Chapter Two, "Revolution and the Birth of the Republic," certainly includes all that a Germanist could expect; The Spartacus Manifesto, Rosa Luxemburg's founding Manifesto of the KPD, a very well-edited translation of the Weimar Constitution, and one of Count Harry Kessler's diary entries. What is truly exciting, however, is the unexpected. Wilhelm Hausenstein's "Remembering Eisner" and Theodor Heuss's "Democracy and Parliamentarism: Their History, Their Enemies, and Their Future" provide fascinating, near-contemporary analyses. Most interesting, as well as most unexpected, are Bernard Prince von Buelow's reminiscences. One thinks of von Buelow as purely a creature of the Wilhelmine era. His comments on the revolution in Berlin and the assassination of Karl Liebknecht and Rosa Luxemburg serve to remind us of the aptness of Bloch's insight.

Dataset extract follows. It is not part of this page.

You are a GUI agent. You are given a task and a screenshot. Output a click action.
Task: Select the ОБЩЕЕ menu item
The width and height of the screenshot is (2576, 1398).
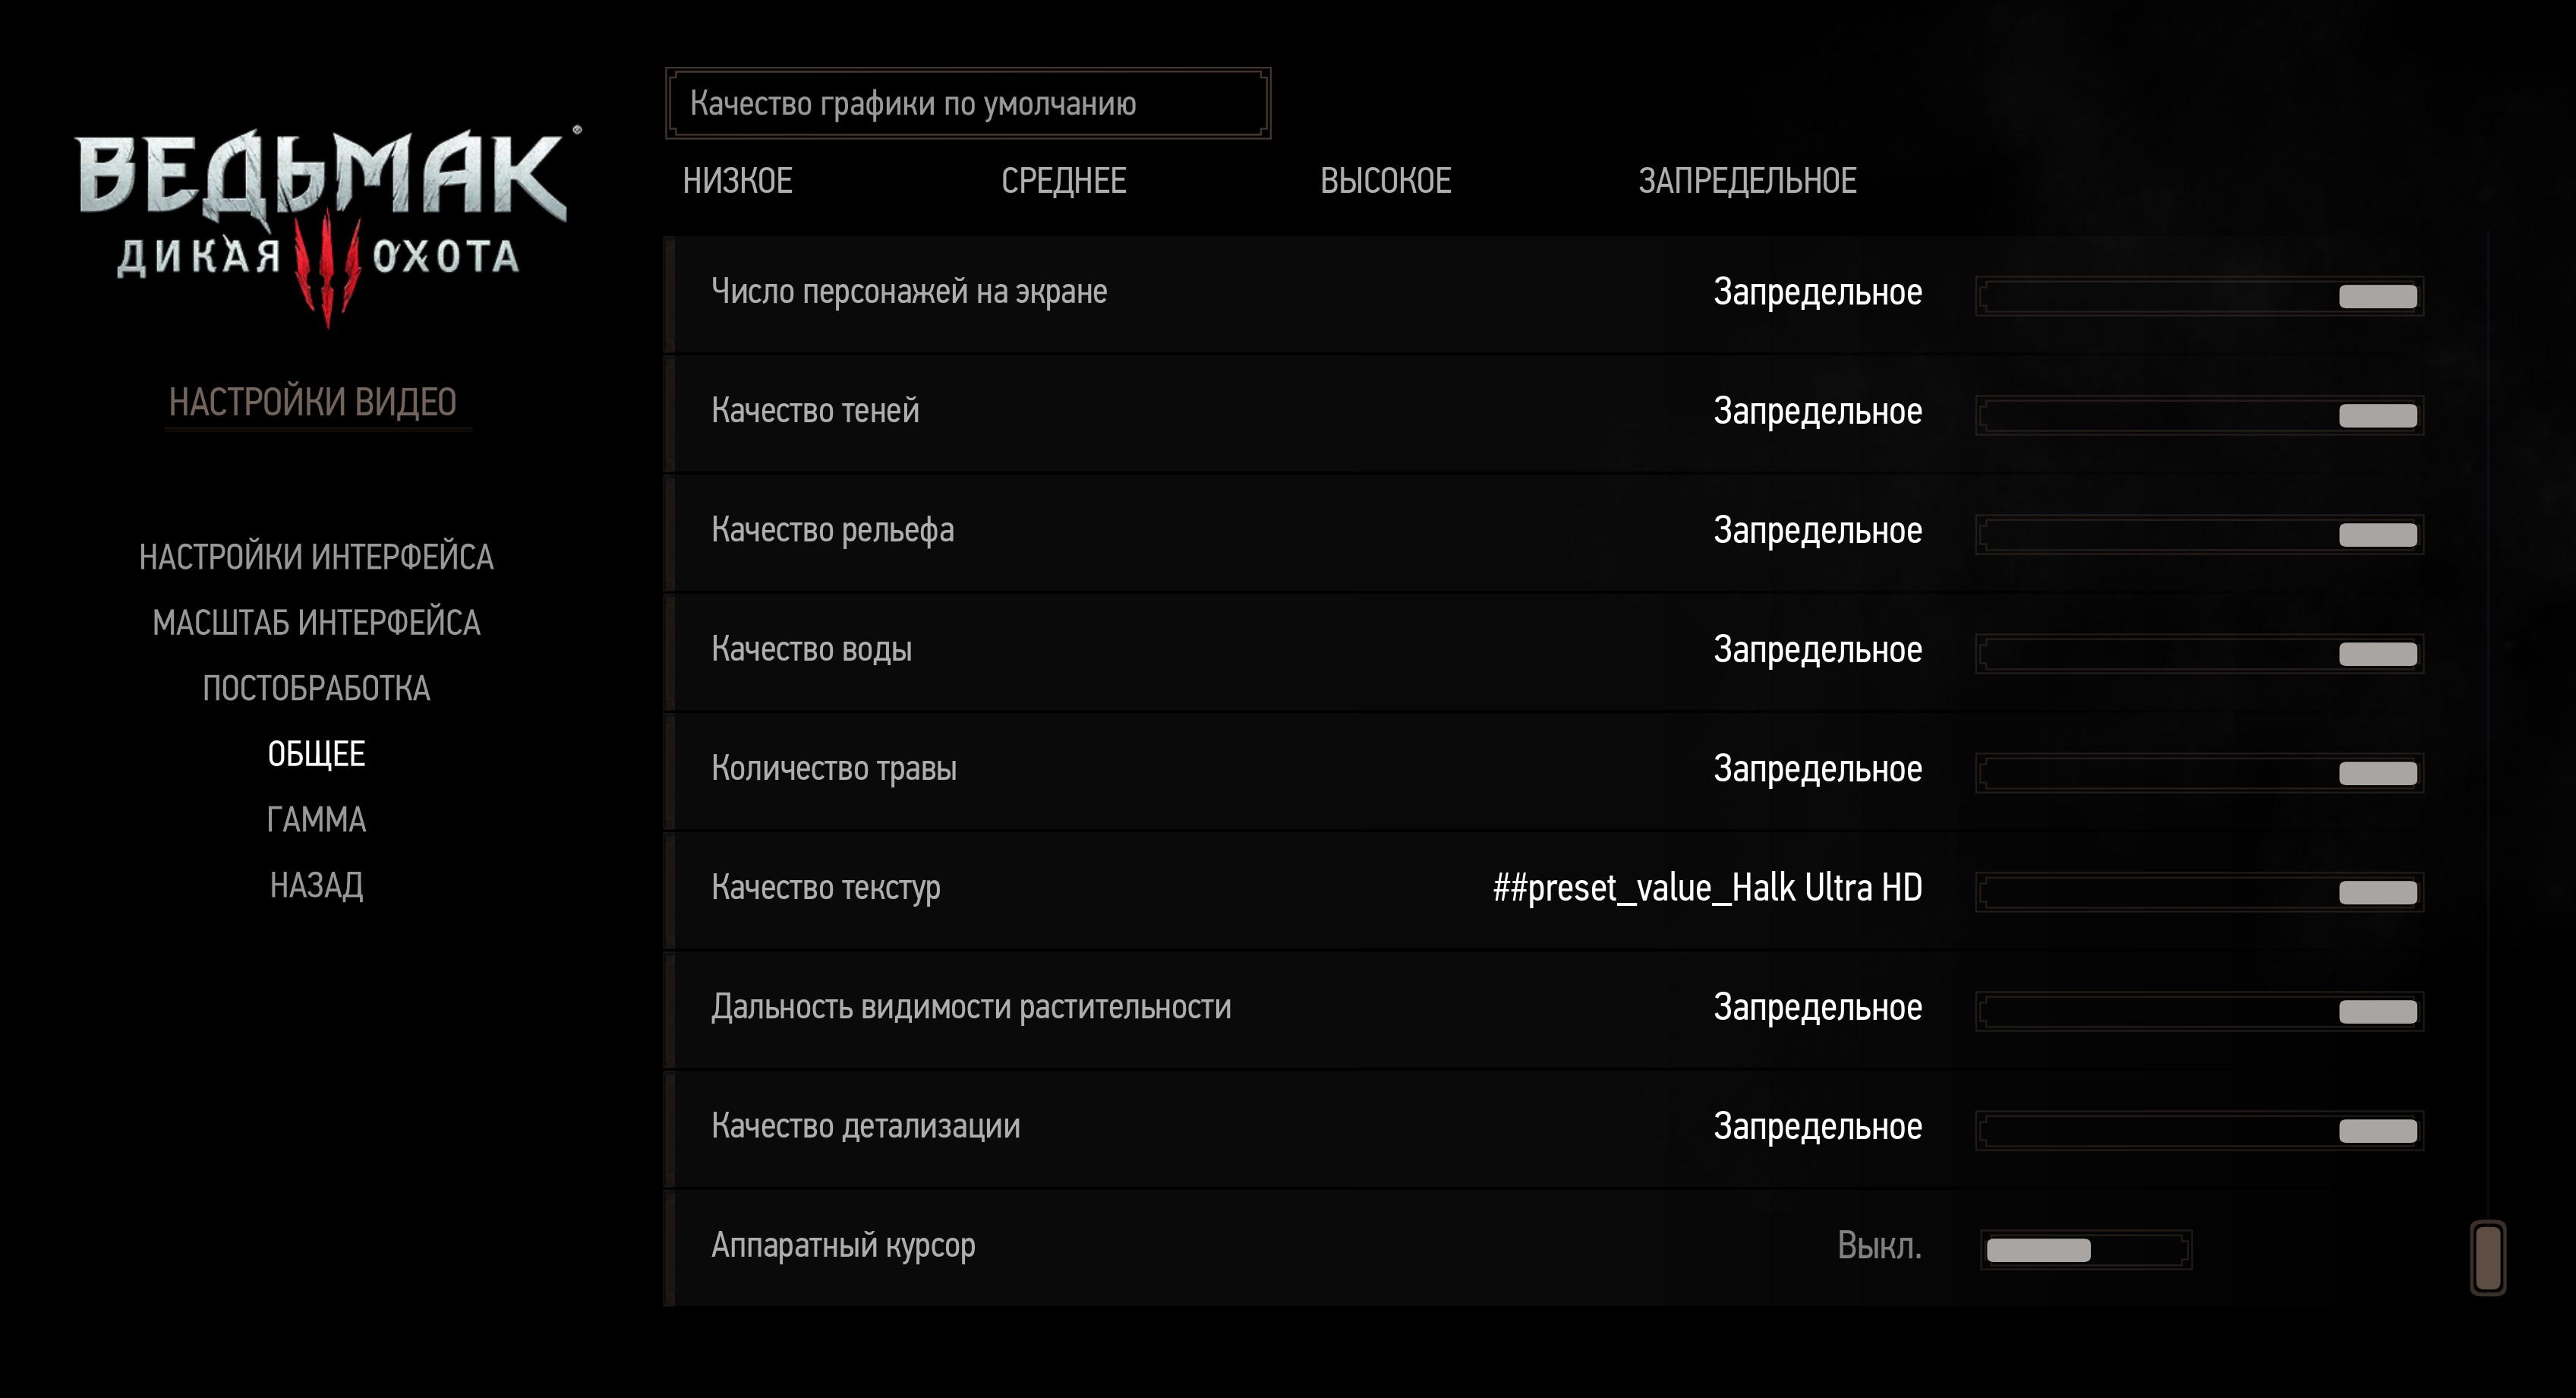pyautogui.click(x=316, y=754)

Continuing on with the unexpected is chapter Twenty-seven, "Visions of Plenty: Mass Consumption, Fashion, and Advertising." Although the topic might not strike the cultural historian as odd, some of the selections are quite wonderful. An article that analyzes the shopping style of women from Die Reklame: Zeitschrift des Verbandes deutscher Reklamefachleute is very telling about gender stereotypes. Ernst Lorsy's piece on William Wrigley and chewing gum states that, "Chewing gum is the cheapest way to Americanize oneself, and that is why the Germans of today, who harbor an intense yearning for America, have chosen it (662)." Obviously, the editors have made marvelous choices - choices that by bypassing the obvious have reopened the world of Weimar culture for inspection.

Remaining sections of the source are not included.